The wait is finally almost over. After nearly a year of speculation, the Ethereum network is finally on the cusp of a transition from a Proof-of-Work to a Proof-of-Stake Consensus Algorithm. In fact, research has finally surfaced on just how much stakers can expect to earn.
According to CoinDesk, this comes down to the first million or so network participants who stake, turning a profit. After taking a look at the primary source that was cited from the Ethereum development community, however, it becomes clear that the reality is a bit different.
With a simple table, Ethereum developers have illustrated how the first million Ether that is staked on the network will earn the highest interest at just over 12% per annum. The principal problem with this seems to be that this interest rate represents that of the overall Ethereum network, with only one million Ether staked on it.
Once that number rises to, say, 10 million Ether staked, the network’s yearly average rate of return will be just under 4%. With certain Masternode dependent networks like Dash boasting average returns of around 10% per year, it is hard to say how validators will be incentivized to stay on the Ethereum network.
Since the network is not live in its’ staking state yet, there is still time to answer this key question.
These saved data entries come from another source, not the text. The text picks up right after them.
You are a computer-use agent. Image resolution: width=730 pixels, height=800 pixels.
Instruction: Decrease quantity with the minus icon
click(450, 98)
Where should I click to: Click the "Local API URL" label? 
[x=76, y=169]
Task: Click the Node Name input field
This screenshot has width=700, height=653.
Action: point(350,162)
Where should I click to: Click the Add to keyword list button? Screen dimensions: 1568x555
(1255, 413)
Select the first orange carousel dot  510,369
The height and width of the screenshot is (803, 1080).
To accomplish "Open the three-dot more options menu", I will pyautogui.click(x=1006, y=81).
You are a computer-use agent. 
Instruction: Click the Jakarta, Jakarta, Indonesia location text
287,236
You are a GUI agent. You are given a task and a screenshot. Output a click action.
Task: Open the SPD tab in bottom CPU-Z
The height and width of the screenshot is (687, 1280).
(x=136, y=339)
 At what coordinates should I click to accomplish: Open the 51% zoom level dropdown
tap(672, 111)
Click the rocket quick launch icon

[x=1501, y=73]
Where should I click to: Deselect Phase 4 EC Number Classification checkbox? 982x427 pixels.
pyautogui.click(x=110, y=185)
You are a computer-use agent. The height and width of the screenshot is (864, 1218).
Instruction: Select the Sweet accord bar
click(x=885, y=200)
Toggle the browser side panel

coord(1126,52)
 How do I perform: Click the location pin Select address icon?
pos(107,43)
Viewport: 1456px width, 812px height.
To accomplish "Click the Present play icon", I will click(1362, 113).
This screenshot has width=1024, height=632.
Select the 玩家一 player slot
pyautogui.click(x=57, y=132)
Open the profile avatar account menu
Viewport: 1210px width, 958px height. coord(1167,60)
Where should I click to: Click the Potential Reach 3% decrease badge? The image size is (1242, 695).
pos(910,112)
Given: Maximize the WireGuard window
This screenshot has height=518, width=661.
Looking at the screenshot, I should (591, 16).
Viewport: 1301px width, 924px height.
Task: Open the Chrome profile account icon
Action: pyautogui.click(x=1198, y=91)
In going back to CoinDesk’s primary source on the subject, it’s clear that the development community is already considering it. Hopefully, before we reach “Serenity,” validators will be convinced that sticking with the Ethereum network for the long-term means locking in a long-term profit.
If not, developers may have to go back to the drawing board and re-examine the network’s economics once again. For the sake of the greater crypto market, let’s hope it doesn’t come to that.